The HIV Year in Review

Make it Rain
More money was funneled into HIV research in 2015 than ever before, with amfAR, the Foundation for AIDS Research, creating a $100 million investment strategy in support of its Countdown to a Cure for AIDS initiative, launched last year with the goal of coming up with a functional cure by 2020. The establishment of the amfAR Institute for HIV Cure Research within a major academic research institution with a grant of $20 million is the centerpiece of the investment strategy, which Kevin Robert Frost, amfAR’s chief executive officer, called “the greatest expansion of amfAR’s grantmaking in the 30-year history of the foundation.” The institute, he said, brings cure researchers under one roof to “facilitate the rapid sharing of knowledge and ideas and create the kind of synergy needed to accelerate the search for a cure.” 

 

Meanwhile, the Centers for Disease Control and Prevention announced it is investing $216 million in new funding to strengthen HIV prevention efforts throughout the country. ViiV Healthcare put $3 million into a program called Positive Action, aimed at lowering HIV’s impact on gay and bi men and transgender people around the world by tackling discrimination and stigma based on sexual orientation, gender identity, and HIV status.

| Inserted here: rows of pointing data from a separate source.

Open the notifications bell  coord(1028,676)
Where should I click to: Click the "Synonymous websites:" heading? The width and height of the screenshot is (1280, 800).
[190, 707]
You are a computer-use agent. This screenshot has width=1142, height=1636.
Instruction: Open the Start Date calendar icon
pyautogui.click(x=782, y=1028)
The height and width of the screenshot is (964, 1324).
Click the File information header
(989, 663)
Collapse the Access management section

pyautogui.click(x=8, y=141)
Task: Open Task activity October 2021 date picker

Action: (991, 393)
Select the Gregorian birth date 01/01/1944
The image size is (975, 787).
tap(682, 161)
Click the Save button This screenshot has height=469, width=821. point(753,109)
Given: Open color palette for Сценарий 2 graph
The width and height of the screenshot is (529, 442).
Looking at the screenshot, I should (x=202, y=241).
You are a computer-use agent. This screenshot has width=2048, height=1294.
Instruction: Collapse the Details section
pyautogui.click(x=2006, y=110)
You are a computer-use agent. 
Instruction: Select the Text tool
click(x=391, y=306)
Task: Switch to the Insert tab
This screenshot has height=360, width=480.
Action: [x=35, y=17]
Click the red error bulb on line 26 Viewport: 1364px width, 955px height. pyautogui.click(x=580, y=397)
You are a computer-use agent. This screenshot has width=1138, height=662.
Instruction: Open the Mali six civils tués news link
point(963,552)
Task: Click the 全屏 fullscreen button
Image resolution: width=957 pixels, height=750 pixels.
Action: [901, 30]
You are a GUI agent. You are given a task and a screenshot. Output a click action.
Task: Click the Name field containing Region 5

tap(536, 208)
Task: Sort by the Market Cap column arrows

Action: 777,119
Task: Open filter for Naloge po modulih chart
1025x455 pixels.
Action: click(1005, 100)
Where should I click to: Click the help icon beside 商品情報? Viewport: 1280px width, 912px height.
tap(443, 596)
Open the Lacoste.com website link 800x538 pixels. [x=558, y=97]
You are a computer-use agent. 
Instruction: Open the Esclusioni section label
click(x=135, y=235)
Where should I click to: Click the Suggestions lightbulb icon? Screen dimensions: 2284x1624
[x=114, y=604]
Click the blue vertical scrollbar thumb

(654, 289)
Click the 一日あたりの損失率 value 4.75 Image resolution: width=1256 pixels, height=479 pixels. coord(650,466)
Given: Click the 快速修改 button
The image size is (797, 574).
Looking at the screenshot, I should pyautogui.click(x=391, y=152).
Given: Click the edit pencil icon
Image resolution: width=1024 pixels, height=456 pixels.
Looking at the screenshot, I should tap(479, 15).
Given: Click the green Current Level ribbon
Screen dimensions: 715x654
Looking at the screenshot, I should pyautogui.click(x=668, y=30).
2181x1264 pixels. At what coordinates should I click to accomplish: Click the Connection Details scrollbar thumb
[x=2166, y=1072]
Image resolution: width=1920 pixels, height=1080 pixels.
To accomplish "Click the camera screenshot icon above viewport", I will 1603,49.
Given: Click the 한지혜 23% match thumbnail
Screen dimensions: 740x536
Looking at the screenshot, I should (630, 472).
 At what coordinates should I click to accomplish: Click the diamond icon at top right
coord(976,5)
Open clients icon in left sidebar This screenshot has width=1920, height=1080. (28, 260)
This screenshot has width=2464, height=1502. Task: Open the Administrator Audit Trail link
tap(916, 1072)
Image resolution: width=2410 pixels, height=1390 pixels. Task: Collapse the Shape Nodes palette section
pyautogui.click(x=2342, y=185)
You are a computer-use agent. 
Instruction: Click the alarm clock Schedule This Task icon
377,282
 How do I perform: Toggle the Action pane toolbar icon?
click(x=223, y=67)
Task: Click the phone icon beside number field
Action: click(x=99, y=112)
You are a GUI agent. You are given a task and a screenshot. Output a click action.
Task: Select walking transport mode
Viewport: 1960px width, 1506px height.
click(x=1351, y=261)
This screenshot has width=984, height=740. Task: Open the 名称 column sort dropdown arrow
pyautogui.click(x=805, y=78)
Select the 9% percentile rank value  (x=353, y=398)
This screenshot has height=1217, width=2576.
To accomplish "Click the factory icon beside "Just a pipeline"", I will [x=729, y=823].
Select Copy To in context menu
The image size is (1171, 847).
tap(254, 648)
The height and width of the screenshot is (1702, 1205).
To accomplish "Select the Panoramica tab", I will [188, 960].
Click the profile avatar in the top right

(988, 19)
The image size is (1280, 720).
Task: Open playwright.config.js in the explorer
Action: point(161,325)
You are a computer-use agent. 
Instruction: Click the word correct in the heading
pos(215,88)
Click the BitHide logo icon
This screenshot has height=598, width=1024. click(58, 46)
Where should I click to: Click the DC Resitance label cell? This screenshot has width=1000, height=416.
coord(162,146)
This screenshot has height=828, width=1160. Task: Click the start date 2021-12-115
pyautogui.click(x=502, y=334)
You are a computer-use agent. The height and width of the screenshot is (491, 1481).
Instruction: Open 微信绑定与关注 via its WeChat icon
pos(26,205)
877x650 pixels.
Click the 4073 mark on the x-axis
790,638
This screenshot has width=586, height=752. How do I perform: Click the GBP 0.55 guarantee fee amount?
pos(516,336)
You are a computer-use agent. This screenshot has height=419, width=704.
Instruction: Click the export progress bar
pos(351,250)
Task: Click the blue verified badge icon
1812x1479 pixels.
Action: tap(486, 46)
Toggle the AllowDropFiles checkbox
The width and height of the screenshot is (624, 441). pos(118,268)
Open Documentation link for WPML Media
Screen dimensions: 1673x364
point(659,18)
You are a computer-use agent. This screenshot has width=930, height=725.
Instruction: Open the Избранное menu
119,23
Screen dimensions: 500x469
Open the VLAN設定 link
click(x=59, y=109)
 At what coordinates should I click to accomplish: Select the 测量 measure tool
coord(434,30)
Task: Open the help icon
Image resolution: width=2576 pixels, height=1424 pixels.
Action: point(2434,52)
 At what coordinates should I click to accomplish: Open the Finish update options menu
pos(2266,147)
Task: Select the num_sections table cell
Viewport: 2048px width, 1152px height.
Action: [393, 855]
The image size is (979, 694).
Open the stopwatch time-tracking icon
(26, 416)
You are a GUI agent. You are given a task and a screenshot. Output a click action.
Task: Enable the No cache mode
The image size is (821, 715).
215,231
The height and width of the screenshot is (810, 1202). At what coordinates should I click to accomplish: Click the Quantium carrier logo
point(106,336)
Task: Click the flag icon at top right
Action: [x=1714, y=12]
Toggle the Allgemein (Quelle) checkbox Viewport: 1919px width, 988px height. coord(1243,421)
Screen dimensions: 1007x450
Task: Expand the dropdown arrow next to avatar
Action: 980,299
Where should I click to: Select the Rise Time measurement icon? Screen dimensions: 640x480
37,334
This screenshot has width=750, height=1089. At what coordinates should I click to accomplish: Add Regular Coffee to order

Several municipalities put big money into PrEP education and outreach (San Francisco, New York) in attempts to connect residents to funding sources like Medicare, while Washington State began paying for PrEP in full for residents who are aren’t insured and covering insurance co-pays for those who are.

 

And back on the cure front, pharma giant GlaxoSmithKline, maker of HIV meds such as Tivicay, dedicated $20 million to establish a research center with the University of North Carolina at Chapel Hill dedicated solely to finding a cure for HIV. One of its primary focuses will be on the “shock and kill” approach. “The ‘shock and kill’ approach has shown significant promise in early translational research on humans and has been the focus of research for the last several years,” said Dr. David Margolis, the professor of medicine at UNC-Chapel Hill who also heads CARE, at that San Diego HIV Cure conference. He is one of the first researchers to come up with the “shock and kill” proposal: to reactivate the dormant virus and make it visible to be attacked by the body’s immune system. In 2012, Margolis published promising results from a clinical trial that used the drug vorinostat (originally developed for blood cancers of T cells) to shock the HIV awake.